Instructions to follow
Whenever the word "Undo" appears in a line of the listing, copy that line.

Given records
= = = =

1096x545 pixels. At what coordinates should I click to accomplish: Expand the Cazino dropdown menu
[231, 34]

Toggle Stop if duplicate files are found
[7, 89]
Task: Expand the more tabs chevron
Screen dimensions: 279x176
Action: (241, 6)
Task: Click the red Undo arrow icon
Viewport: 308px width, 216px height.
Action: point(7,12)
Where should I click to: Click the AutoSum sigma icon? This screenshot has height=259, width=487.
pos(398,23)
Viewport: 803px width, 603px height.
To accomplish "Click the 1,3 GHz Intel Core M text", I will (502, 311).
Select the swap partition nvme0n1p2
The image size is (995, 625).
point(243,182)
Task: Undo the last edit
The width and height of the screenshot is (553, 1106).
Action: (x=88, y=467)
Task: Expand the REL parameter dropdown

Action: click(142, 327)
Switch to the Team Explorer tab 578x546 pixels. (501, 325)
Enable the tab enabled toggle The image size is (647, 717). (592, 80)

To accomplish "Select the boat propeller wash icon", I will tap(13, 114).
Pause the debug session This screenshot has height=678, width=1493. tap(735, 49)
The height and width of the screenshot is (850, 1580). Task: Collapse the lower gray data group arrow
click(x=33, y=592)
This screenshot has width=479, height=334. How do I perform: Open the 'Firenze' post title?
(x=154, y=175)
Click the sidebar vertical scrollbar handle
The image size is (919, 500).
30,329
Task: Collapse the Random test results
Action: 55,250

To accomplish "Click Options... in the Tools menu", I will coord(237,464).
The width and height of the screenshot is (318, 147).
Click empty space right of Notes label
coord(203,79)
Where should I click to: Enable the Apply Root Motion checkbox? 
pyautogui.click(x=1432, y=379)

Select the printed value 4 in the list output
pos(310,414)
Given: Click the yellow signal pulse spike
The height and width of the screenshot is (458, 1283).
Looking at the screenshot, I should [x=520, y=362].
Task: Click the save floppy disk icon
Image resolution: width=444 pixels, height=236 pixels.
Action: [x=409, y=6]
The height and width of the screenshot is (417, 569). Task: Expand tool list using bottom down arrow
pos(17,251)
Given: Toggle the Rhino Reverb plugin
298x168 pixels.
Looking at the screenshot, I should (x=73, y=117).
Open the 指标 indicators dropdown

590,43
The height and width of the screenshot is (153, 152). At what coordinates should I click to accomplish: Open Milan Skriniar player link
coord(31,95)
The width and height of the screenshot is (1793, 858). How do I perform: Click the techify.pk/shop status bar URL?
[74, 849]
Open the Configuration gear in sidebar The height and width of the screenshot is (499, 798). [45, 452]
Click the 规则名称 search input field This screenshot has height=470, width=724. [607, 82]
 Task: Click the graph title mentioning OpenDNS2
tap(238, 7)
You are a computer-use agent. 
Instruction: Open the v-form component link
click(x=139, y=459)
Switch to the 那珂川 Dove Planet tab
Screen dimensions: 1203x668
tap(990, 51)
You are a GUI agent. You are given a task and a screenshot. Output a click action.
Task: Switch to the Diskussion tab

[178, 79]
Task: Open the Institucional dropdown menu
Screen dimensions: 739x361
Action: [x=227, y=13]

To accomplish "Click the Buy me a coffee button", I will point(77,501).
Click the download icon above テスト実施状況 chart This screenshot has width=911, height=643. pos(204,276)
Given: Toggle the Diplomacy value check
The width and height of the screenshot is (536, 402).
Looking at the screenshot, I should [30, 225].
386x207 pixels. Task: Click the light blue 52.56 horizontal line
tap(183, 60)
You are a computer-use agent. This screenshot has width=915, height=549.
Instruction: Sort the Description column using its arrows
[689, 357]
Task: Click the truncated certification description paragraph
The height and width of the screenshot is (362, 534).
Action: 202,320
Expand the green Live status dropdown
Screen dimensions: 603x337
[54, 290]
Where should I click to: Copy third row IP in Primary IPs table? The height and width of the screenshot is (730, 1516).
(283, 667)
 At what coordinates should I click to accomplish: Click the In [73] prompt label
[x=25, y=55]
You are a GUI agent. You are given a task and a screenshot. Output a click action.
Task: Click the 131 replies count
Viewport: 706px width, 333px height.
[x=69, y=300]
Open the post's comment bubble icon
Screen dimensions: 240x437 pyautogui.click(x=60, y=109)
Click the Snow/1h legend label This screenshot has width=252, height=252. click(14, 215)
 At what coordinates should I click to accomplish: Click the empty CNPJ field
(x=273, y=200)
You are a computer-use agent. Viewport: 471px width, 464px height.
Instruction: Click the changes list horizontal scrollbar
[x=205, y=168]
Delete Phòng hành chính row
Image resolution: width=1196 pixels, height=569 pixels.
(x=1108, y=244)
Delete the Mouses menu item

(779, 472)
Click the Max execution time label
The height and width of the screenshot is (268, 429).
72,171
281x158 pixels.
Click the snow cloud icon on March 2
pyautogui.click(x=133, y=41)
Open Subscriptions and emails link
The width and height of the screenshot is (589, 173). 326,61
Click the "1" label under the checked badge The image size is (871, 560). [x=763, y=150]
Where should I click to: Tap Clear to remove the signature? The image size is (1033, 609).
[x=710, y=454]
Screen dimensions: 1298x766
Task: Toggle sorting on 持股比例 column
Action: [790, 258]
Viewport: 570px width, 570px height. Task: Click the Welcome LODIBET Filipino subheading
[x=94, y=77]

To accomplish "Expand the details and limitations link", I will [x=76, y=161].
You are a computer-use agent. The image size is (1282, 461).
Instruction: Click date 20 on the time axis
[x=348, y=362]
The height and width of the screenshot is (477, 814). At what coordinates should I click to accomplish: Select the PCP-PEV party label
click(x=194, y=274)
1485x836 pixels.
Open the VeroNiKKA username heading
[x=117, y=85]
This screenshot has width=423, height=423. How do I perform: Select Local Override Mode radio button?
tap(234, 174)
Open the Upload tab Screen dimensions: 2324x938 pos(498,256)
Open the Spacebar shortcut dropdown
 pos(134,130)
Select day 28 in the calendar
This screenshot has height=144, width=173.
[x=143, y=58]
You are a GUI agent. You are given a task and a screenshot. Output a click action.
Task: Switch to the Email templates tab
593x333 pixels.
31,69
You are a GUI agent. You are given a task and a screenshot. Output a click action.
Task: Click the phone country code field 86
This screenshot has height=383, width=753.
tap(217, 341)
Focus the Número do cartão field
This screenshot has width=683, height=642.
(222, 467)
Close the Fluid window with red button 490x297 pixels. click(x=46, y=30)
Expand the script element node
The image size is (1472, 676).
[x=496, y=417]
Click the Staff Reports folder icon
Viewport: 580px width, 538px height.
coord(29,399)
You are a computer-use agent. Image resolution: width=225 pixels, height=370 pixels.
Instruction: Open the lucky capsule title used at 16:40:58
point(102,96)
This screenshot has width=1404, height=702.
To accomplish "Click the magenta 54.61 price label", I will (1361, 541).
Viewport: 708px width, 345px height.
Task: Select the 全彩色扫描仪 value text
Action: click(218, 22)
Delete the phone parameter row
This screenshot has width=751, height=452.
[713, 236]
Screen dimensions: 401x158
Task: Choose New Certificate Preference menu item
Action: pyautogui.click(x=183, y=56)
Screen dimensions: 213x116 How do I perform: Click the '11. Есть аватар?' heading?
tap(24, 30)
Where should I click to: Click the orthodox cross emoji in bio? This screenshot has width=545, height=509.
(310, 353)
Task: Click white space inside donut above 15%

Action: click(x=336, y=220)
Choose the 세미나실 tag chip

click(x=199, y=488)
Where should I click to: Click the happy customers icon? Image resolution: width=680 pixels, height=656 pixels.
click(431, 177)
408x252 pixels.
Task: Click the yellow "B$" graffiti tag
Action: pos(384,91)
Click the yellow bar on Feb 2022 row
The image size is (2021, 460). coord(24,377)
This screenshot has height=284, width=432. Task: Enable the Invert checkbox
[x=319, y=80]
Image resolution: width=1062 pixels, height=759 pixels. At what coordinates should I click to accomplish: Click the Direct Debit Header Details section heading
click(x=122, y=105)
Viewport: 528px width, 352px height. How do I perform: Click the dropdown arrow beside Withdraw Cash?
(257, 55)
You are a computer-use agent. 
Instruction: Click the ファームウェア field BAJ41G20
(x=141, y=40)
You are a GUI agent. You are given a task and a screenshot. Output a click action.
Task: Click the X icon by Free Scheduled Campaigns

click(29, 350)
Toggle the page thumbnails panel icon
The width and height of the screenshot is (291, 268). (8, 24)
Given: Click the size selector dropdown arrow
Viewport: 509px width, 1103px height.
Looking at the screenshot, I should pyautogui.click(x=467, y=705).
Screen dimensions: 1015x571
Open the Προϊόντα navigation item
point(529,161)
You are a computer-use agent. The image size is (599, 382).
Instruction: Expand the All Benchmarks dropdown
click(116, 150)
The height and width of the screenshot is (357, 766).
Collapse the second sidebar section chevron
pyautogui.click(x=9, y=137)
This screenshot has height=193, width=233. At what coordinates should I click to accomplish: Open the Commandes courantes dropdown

= = = =

Exercise output
Task: Click the red Undo arrow icon
Task: Undo the last edit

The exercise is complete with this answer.